▶ Opdrachtomschrijving: Vanaf ongeveer welk jaar was de streek volgens de leestekst geheel gekerstend?

▶ Leestekst:
+++
Na de eerste honderd jaar van verovering en vestiging volgden twee eeuwen van haast ongestoorde, civiele ontwikkeling en grote welvaart tot ver in het vrije Germanië. Na de tweede eeuw na Chr. kwamen moeilijke tijden door opdringende Germanen, klimaatveranderingen en onberekenbare waterstanden. Er kwam even een periode waarin de Romeinse macht zich enigszins herstelde in de "steden" en langs de verbindingswegen. (Wachttoren in Heumensoord!) Maar toen volgde een lange periode van desintegratie en stilte. Voor zo ver de Romeinen nog aanwezig waren gedoogden ze de kolonisatie van de Franken in de voor hen waardeloze of ontoegankelijke gebieden. Dit geldt zeker ook voor het gebied van Overasselt en Heumen dat door dichte bossen en talrijke wateringen voor de Romeinen toch niet meer bezetbaar en aantrekkelijk was. Een blijvende bewoning ging zich aftekenen, maar door geografische en klimatologische omstandigheden bleef het nog eeuwenlang onduidelijk. Ook de kerstening van onze streek kwam toen nog lang niet tot stand. Met de macht van de hofmeiers steeg het aanzien van een "stads-christendom", maar het platteland werd pas gekerstend vanuit de tijd van Amandus en Willibrordus. Vanaf ongeveer 900 kan men zeggen dat onze streek geheel gekerstend was! Iets later was er in Overasselt ineens een priorij en weer later in Heumen een aanzienlijke familie de Homene en in Malden een stenen kerk en een hof waarop ene Henrico de Maldene woonde : villicus, schultheiss, schout! Toen begon de geschiedenis van ons gebied: die feiten liggen vast! Maar ze roepen wel vragen op. Een stenen kerk en een schout in Malden waren er niet zo maar! Een kerkgebied en een schoutambt vormen een afgerond geheel!
+++
▶ Verstrekte gegevens:

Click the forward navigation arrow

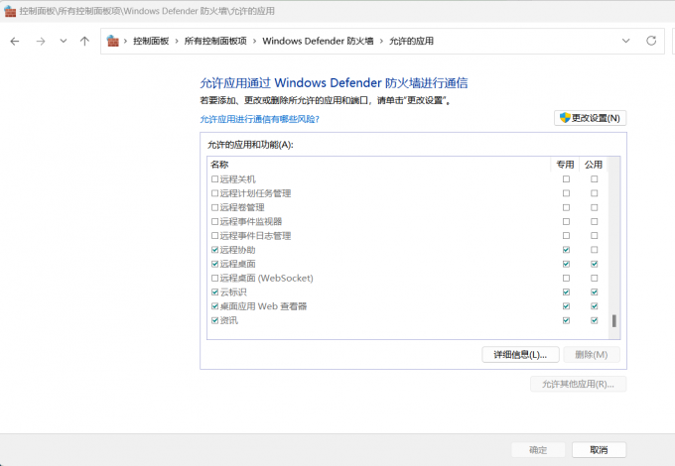(x=40, y=41)
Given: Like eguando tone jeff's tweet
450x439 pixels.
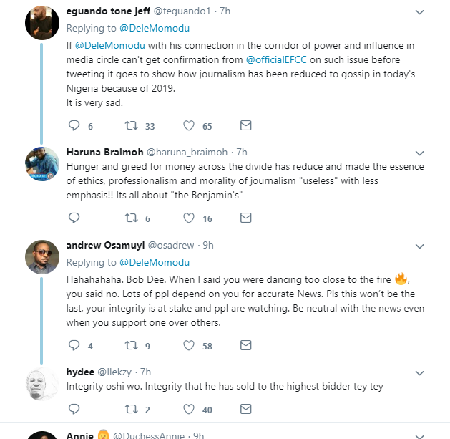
+++
▶ Uitwerking: Vanaf ongeveer 900.